The AKT triple-store system (3store) is written in C for POSIX compliant systems, and so is portable to most UNIXes. It uses MySQL as its back-end repository, storing RDF triples in an ontology neutral database schema. It is available from SourceForge at http://www.sourceforge.net/projects/threestore/. RDFS entailments are generated using a hybrid eager/lazy approach (Harris & Gibbins 2003), where queries are adaptively translated into SQL database queries and executed by the RDBMS engine. This allows for very efficient queries (typically a few milliseconds) over large knowledge bases.

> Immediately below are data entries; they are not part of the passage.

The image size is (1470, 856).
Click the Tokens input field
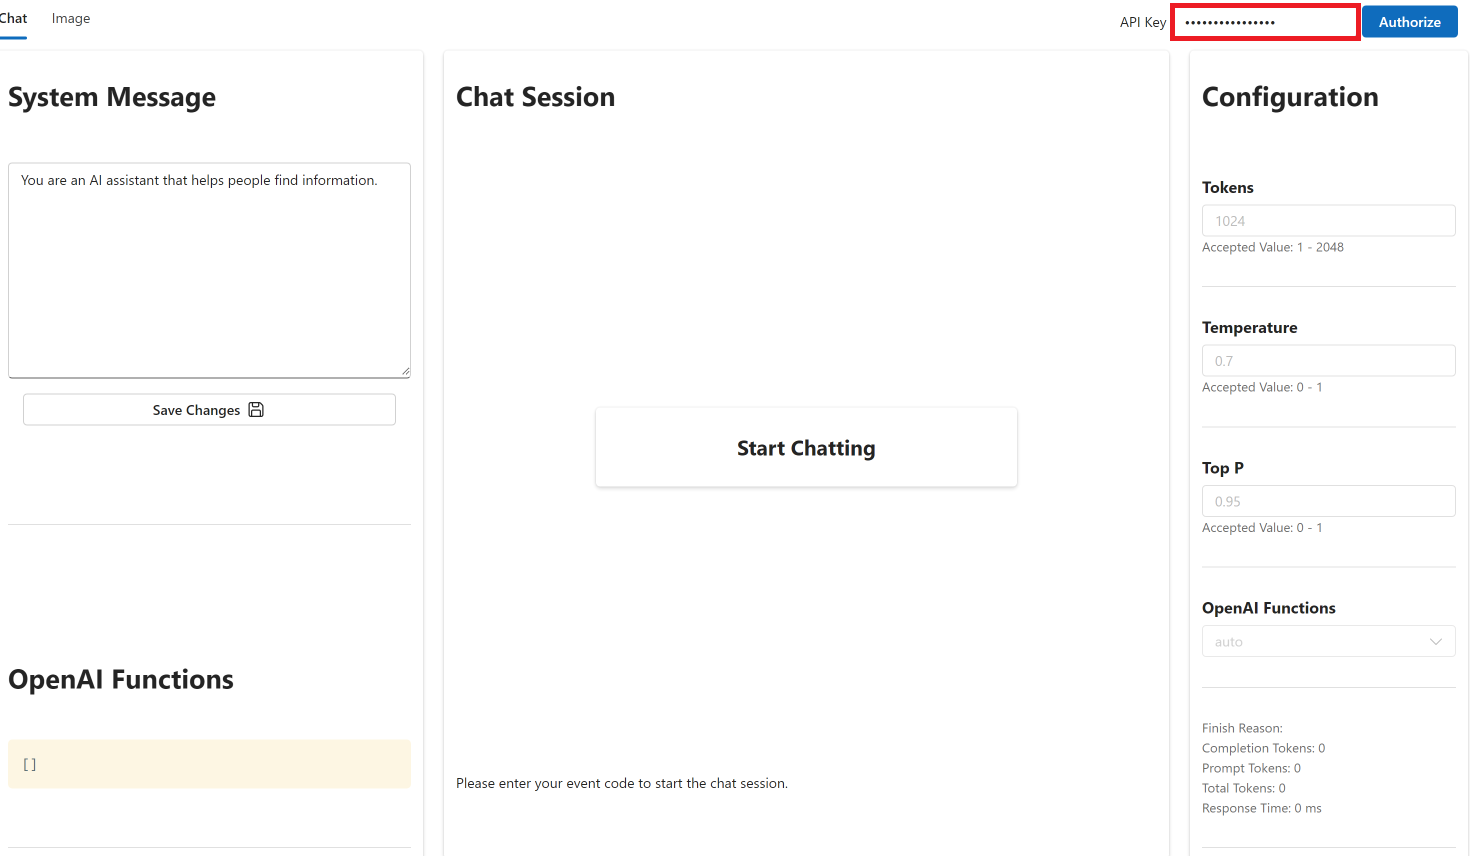(x=1328, y=221)
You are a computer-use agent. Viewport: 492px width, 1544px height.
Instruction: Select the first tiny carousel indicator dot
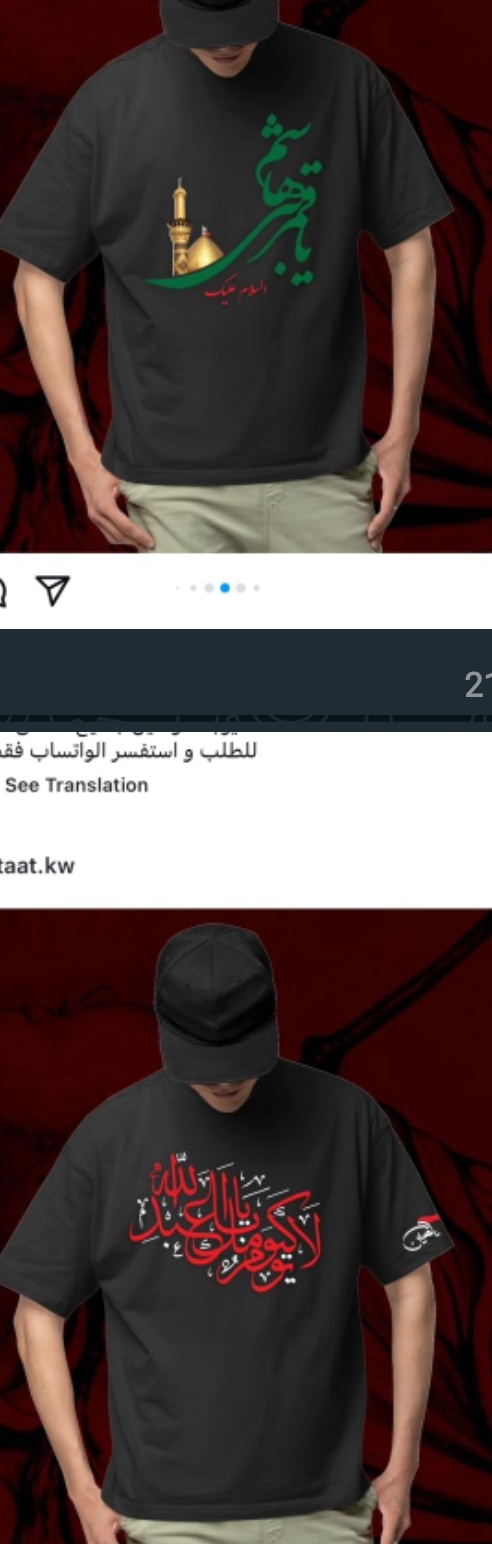178,588
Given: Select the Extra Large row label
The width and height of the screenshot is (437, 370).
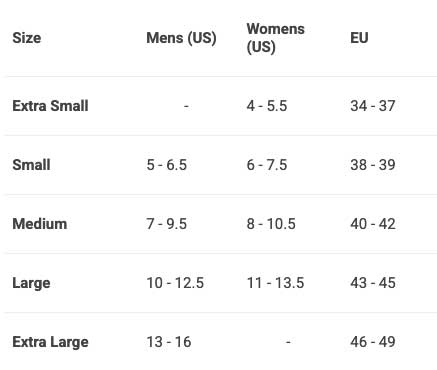Looking at the screenshot, I should [50, 342].
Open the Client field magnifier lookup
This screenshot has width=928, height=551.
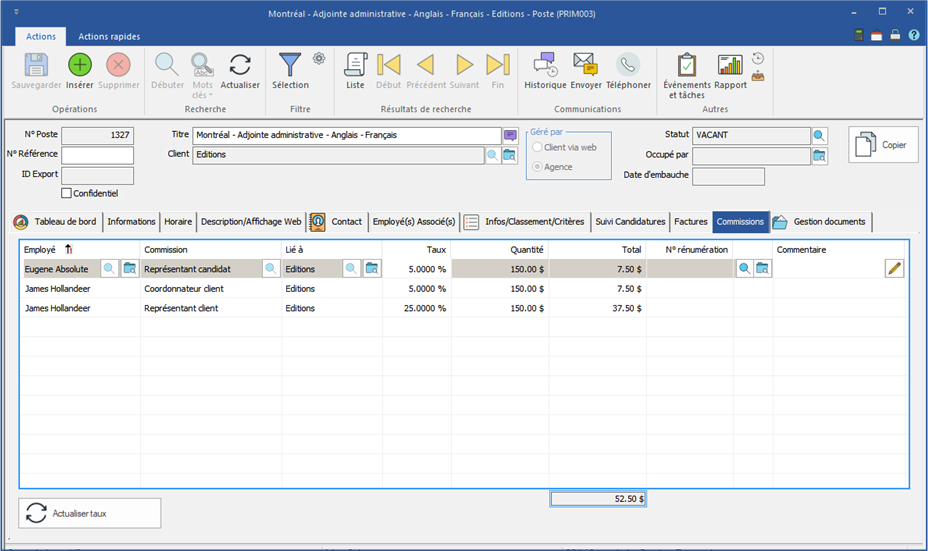[492, 155]
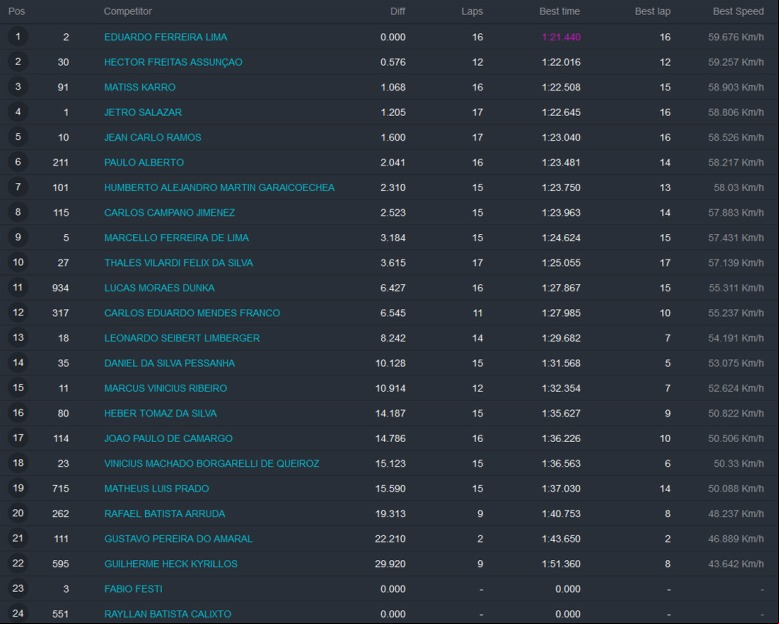Sort by the Best time column
This screenshot has height=624, width=779.
pyautogui.click(x=559, y=11)
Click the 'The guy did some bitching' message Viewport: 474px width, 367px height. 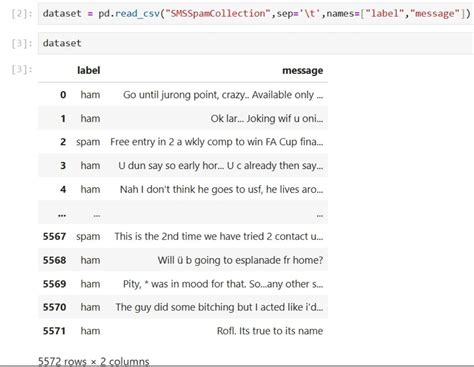click(x=219, y=307)
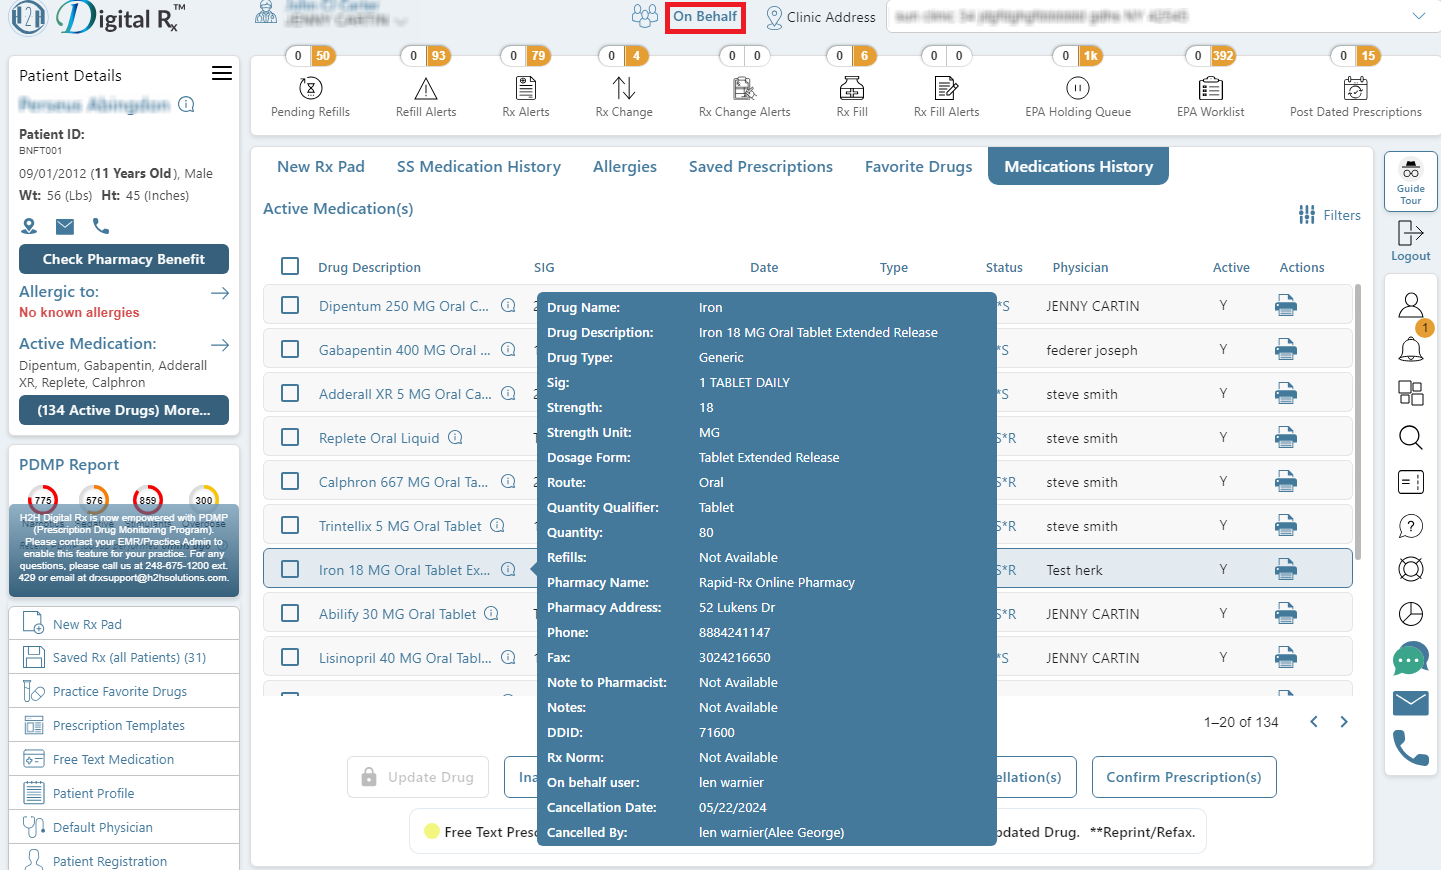This screenshot has height=870, width=1441.
Task: Open Post Dated Prescriptions calendar icon
Action: coord(1356,88)
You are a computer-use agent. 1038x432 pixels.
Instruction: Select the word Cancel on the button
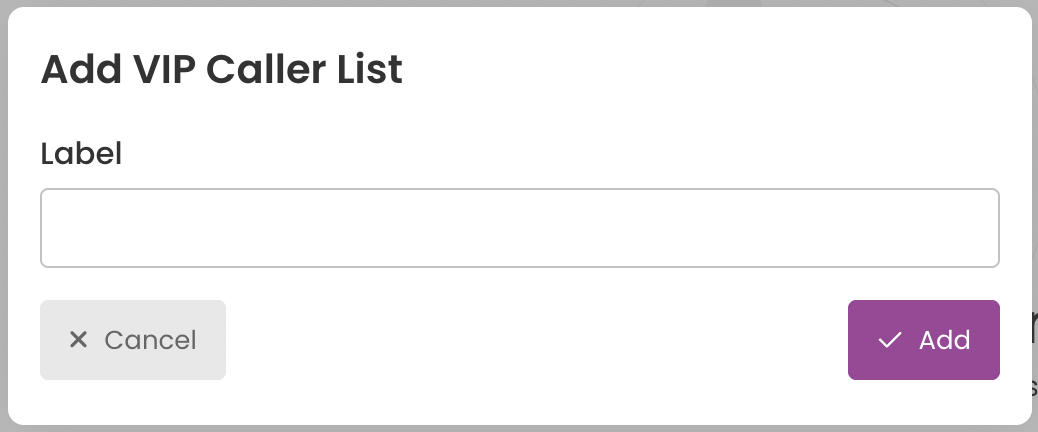pyautogui.click(x=150, y=340)
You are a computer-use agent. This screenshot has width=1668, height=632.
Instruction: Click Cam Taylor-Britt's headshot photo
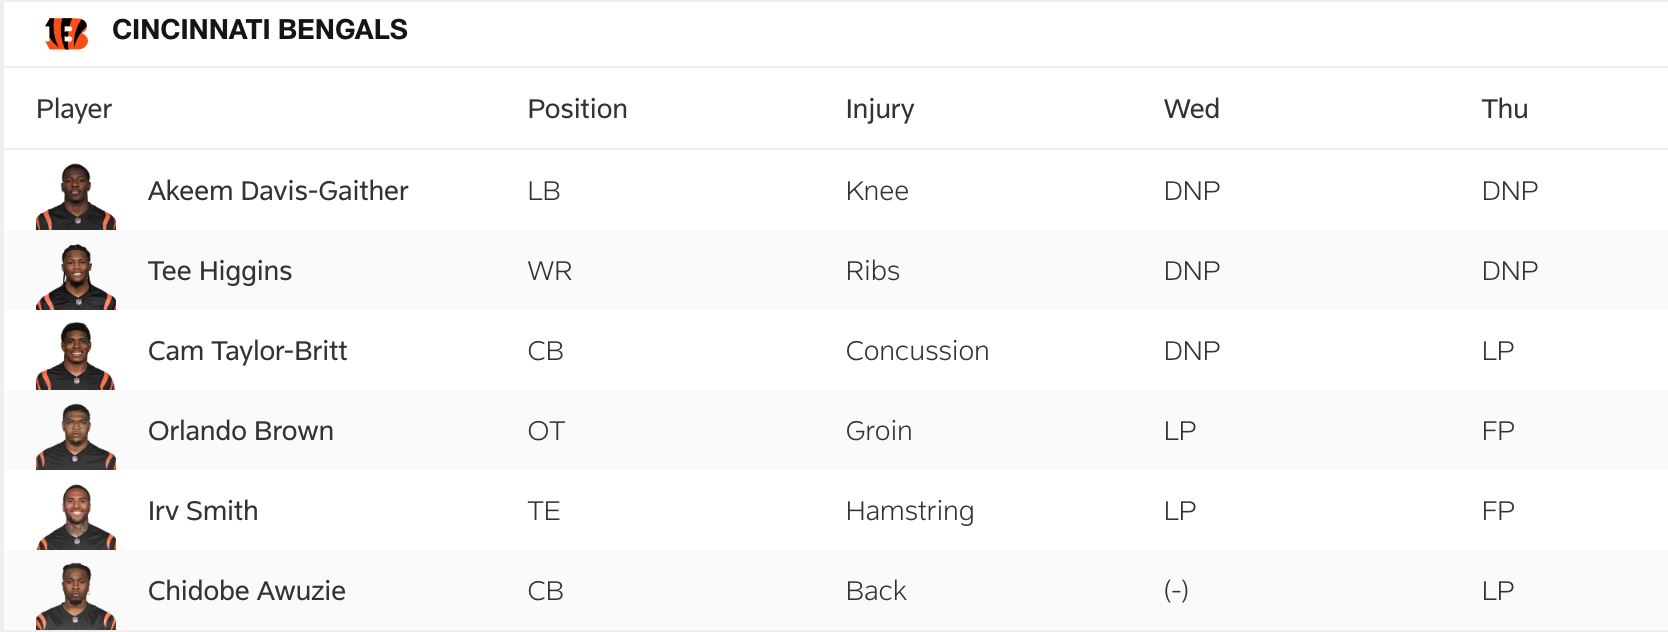pyautogui.click(x=76, y=357)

As we have argued, SW services hold enormous potential. The augmentation of web services with formal descriptions of their competence will facilitate their automatic location, mediation, and composition. The IRS-II (Internet Reasoning Service) is a framework and implemented infrastructure to support the publication, location, composition and execution of heterogeneous web services, augmented with semantic descriptions of their functionalities (Motta et al 2003). IRS-II has three main classes of features which distinguish it from other work on semantic web services. Firstly, by automatically creating wrappers, standalone software (we currently support Java and Lisp) can be published through the IRS-II very easily. Secondly, because IRS-II is built on a knowledge modelling framework, we provide support for capability-driven service invocation, for flexible mappings between services and problem specifications and we support dynamic, knowledge-based service selection. Finally, IRS-II services are web service compatible – standard web services can be trivially published through the IRS-II and any IRS-II service automatically appears as a standard web service to other web service infrastructures.
The approach taken in IRS-II is based on the UPML framework (Fensel and Motta, 2001), one of the main results of the EU funded IBROW project (Benjamins et al., 1998). The UPML framework partitions knowledge into domain models, task models, and problem solving methods each supported by appropriate ontologies. Domain models capture the essential concepts and relationships in a domain. Task models contain declarative representations of capabilities, specifically, the goal of a task, the types of inputs and outputs, and pre-conditions. Problem solving methods can be thought of as knowledge level descriptions of generic reasoners which can be harnessed to solve tasks. One of our main contributions in this work has been to integrate the UPML framework with web services.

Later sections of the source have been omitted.